You say the bonnet was taken back to baremetal. This looks very much like the primer has been over applied, or not left long enough to dry between coats. And is causing the primer to lift leaving you with what you are seeing now. Don't forget you also have the heat from the engine aswell, so the bonnet will get that heat into it and make the primer start to lift or bubble up if it's not been done right. The only way to cure this is to baremetal the bonnet and start again. If they just try to flat it and repaint the problem will only come back again. So I would make sure they are going to baremetal it again.


----------



## Dave Spalding (Apr 16, 2008)

Yeah I believe they will be taking it back to the metal again. The paint in general seems to mark fairly easily. For example a bird dropping left on the car for a few hours on a hot day etched the paint.


----------



## J.D (Apr 26, 2012)

Andyb0127 said:


> You say the bonnet was taken back to baremetal. This looks very much like the primer has been over applied, or not left long enough to dry between coats. And is causing the primer to lift leaving you with what you are seeing now. Don't forget you also have the heat from the engine aswell, so the bonnet will get that heat into it and make the primer start to lift or bubble up if it's not been done right. The only way to cure this is to baremetal the bonnet and start again. If they just try to flat it and repaint the problem will only come back again. So I would make sure they are going to baremetal it again.


Andy is like the 'Yoda' of car bodywork.

I am now in 'BextracarefulbeforeyouprimethebonnetofyourHiluxLand' :devil:


----------



## Andyb0127 (Jan 16, 2011)

Dave Spalding said:


> Yeah I believe they will be taking it back to the metal again. The paint in general seems to mark fairly easily. For example a bird dropping left on the car for a few hours on a hot day etched the paint.

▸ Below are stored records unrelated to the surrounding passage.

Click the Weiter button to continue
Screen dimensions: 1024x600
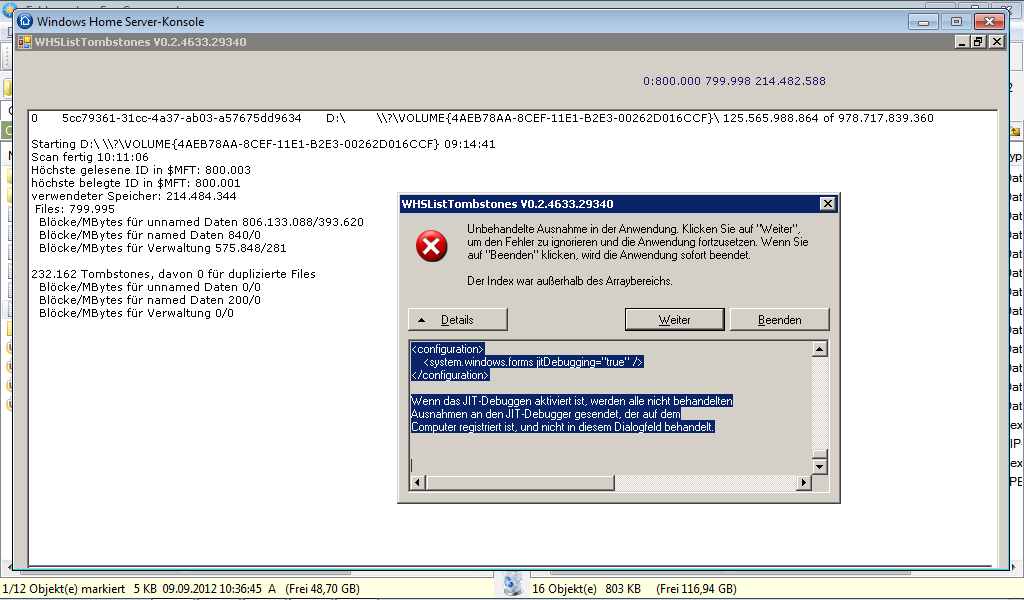click(674, 319)
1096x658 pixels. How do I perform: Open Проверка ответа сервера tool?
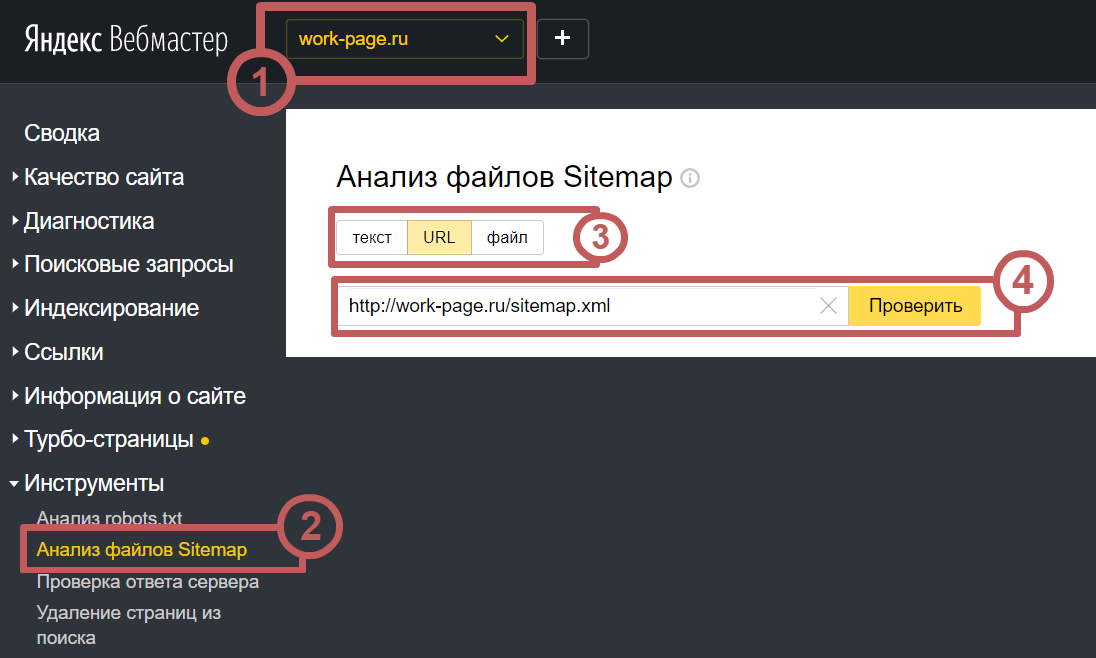(148, 582)
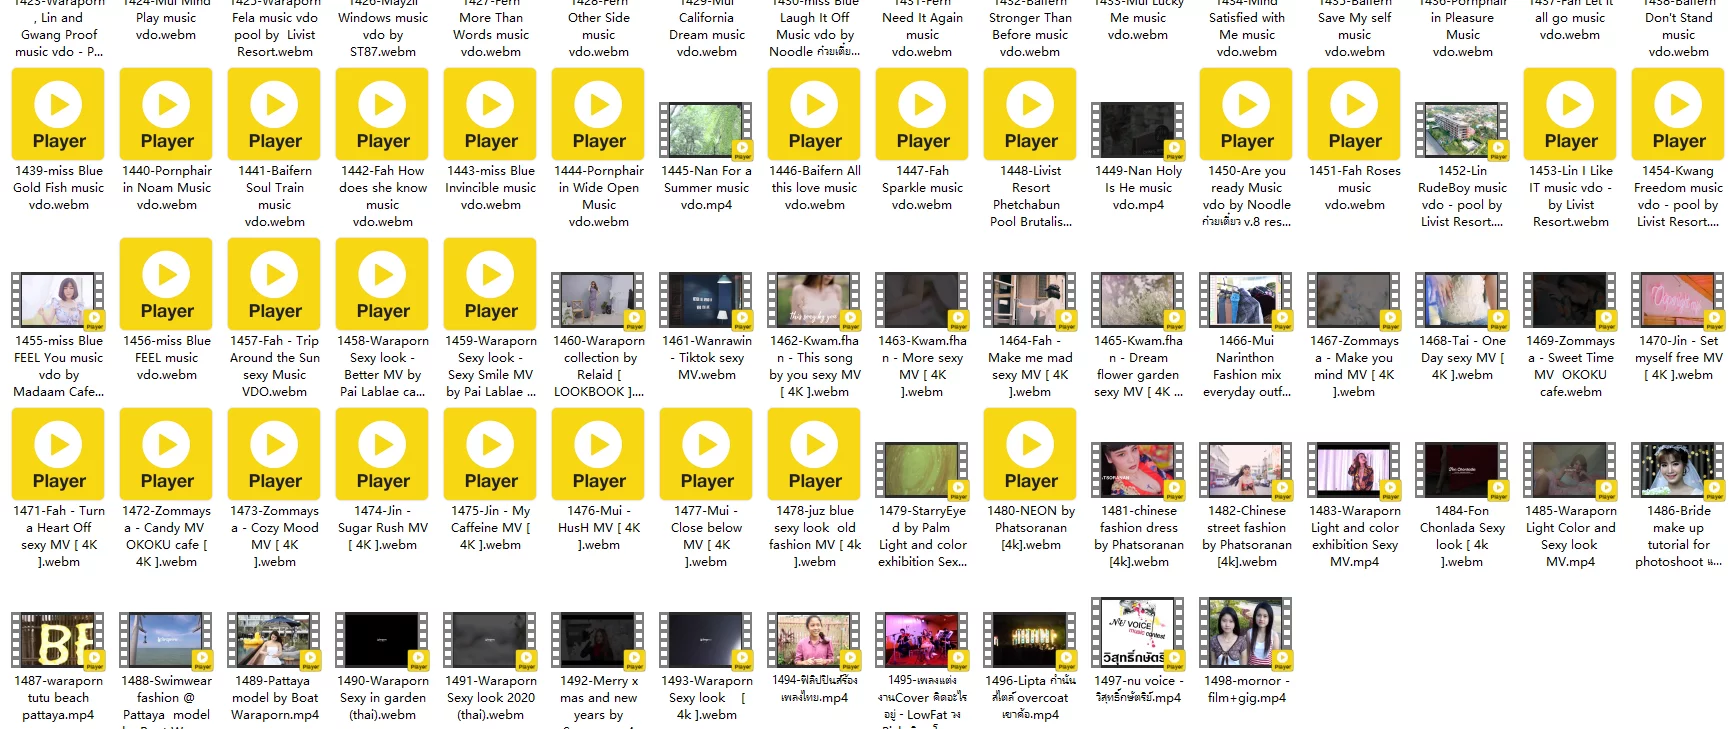Viewport: 1729px width, 729px height.
Task: Select the 1486-Bride make up tutorial thumbnail
Action: (1678, 470)
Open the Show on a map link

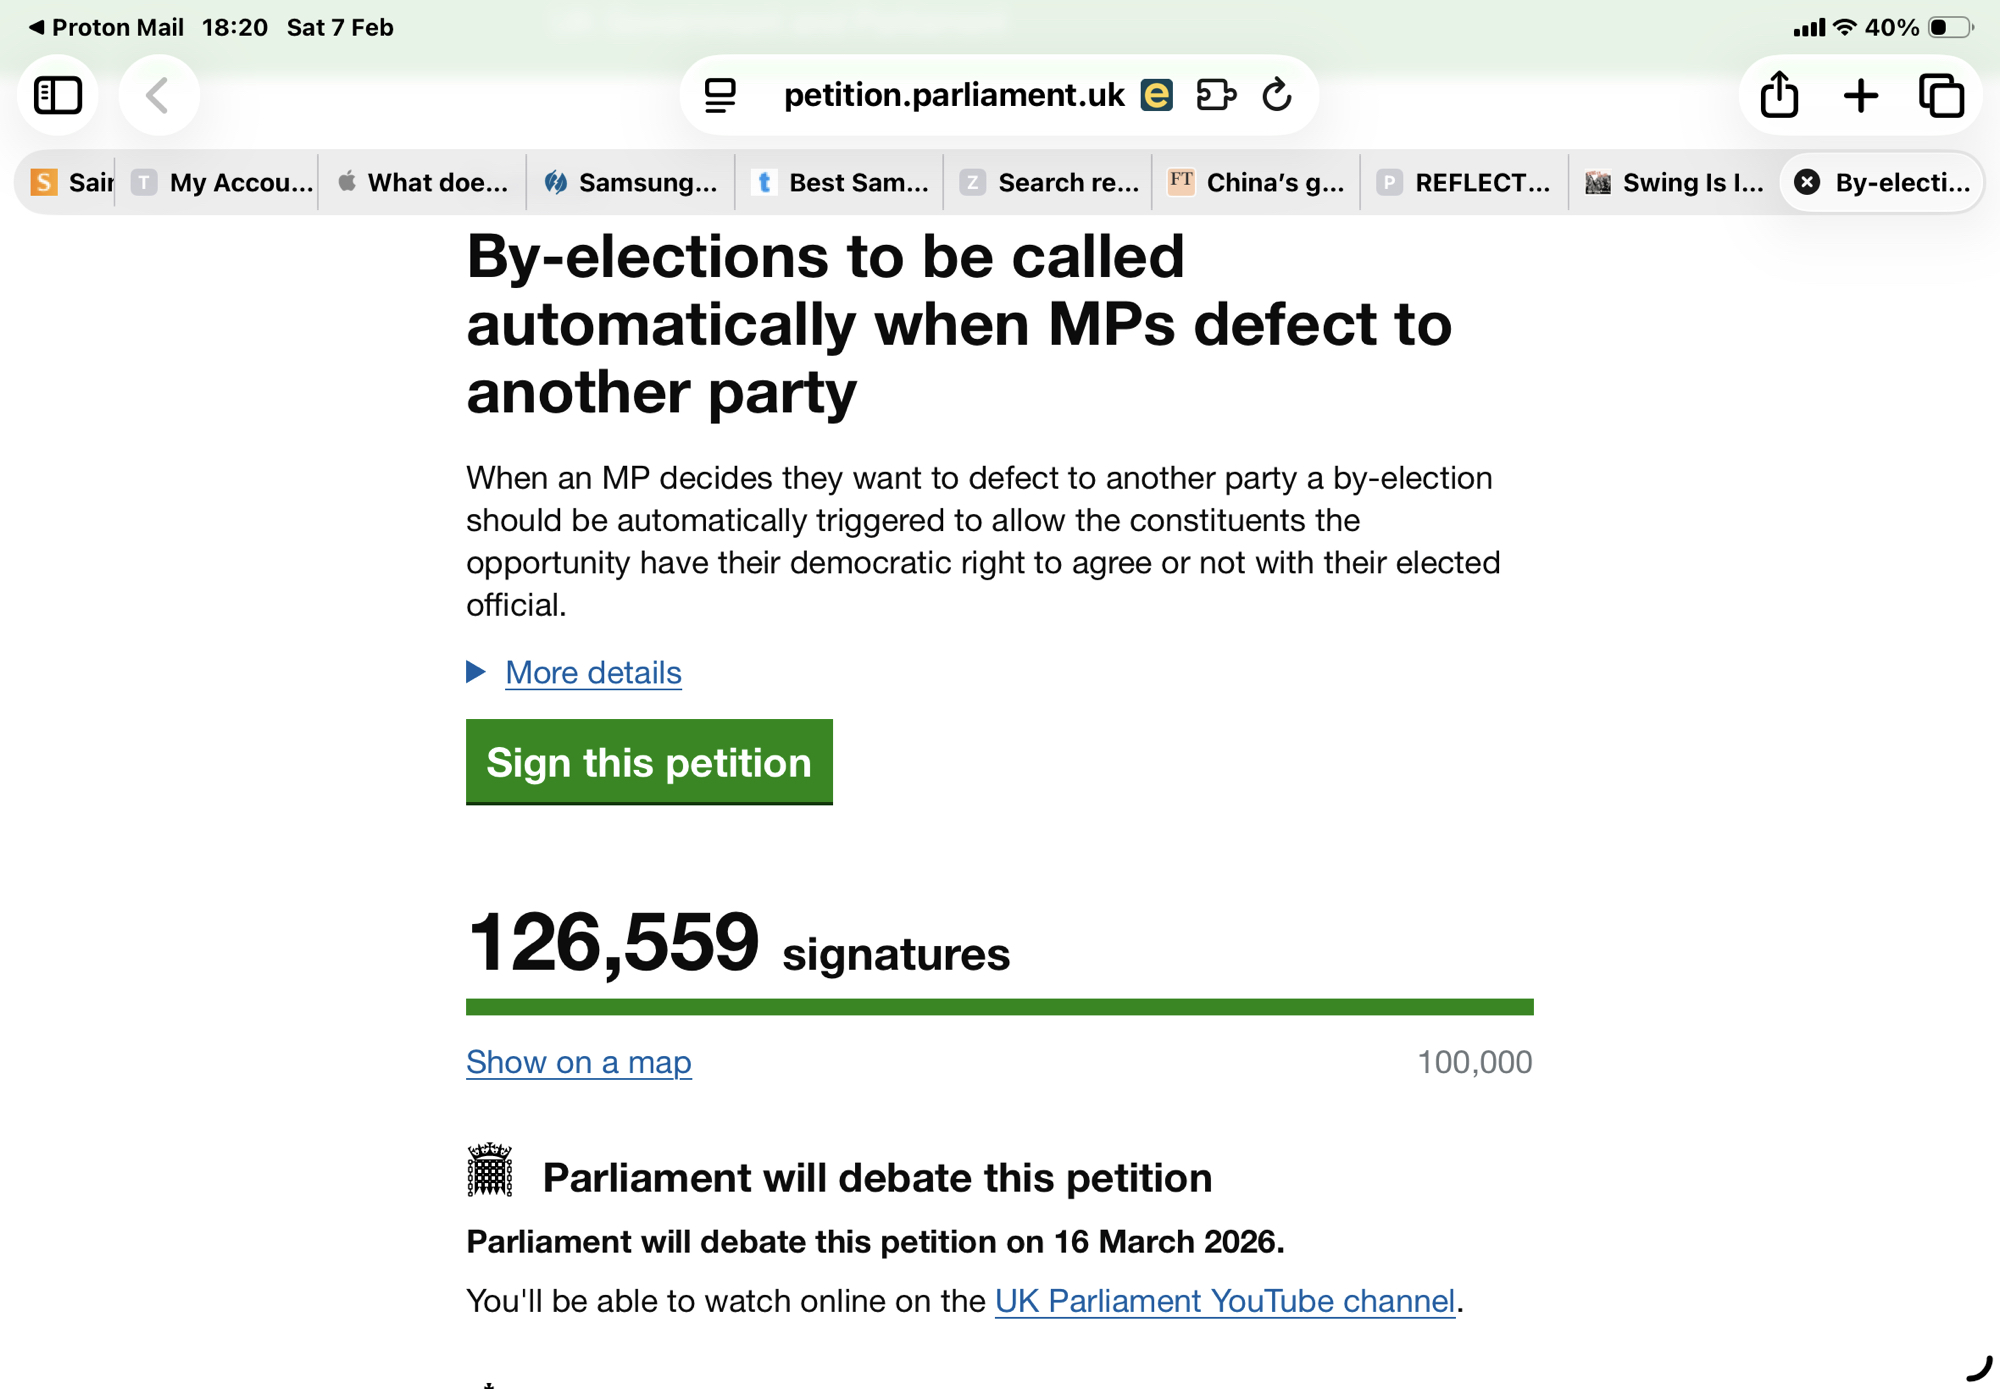click(578, 1062)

It shouldn't mark that easily. Which means there is an underlying problem that sounds like the primer has not cured properly. Only other conclusion is that they have not neutralised the paint stripper properly, before they primed it.


----------



## Andyb0127 (Jan 16, 2011)

J.D said:


> Andy is like the 'Yoda' of car bodywork.
> 
> I am now in 'BextracarefulbeforeyouprimethebonnetofyourHiluxLand' :devil:


Thanks mate.
Just doing my bit for dw. As I can't really give much back in the way of detailing. So don't mind helping members with advice on paint/bodywork. :thumb:


----------



## masammut (Jul 13, 2011)

That could be the result of a bird bomb which eched its way straight to the metal. It is very difficult to clean it out of the metal and would cause problems to paint. The acid seems to find its way into the pores of the metal.
A sprayer friend of mine told me this, and I have not verified it.


----------



## squiggs (Oct 19, 2009)

If the job was done using a water based primer and/or water based paint then I'd say the problem is moisture trap.
Moisture trap always rears it's ugly head when the temp rises and more especially on black cars as the bodywork gets really hot in the sun and any trapped moisture tries to escape but the lacquer holds it back.


----------



## Dave Spalding (Apr 16, 2008)

yeah water based paint was used. its all over the bonnet.


----------



## mr paint (Jul 11, 2009)

Looks like the guy used etch and painted straight on top with w/b base coat ...we just redone someones mess last week for same issue as what your showing 

be interesting to se what the guy done !


----------



## Dave Spalding (Apr 16, 2008)

well still waiting to get this sorted. body shop dragging their heels.


----------



## Aaran (Sep 18, 2007)

i had moisture trap on fiberglass bumpers once. my own mistake from not drying them properly in a greenhouse/oven or with a hot air gun before primer (fiberglass strands are hollow and trap air and moisture in them in heat hot air expands and pop out they come) quite annoying a month out of the booth in the summer

agree with the others, likely to be something evaporating under there causing the paint to lift, hope you get it all sorted


----------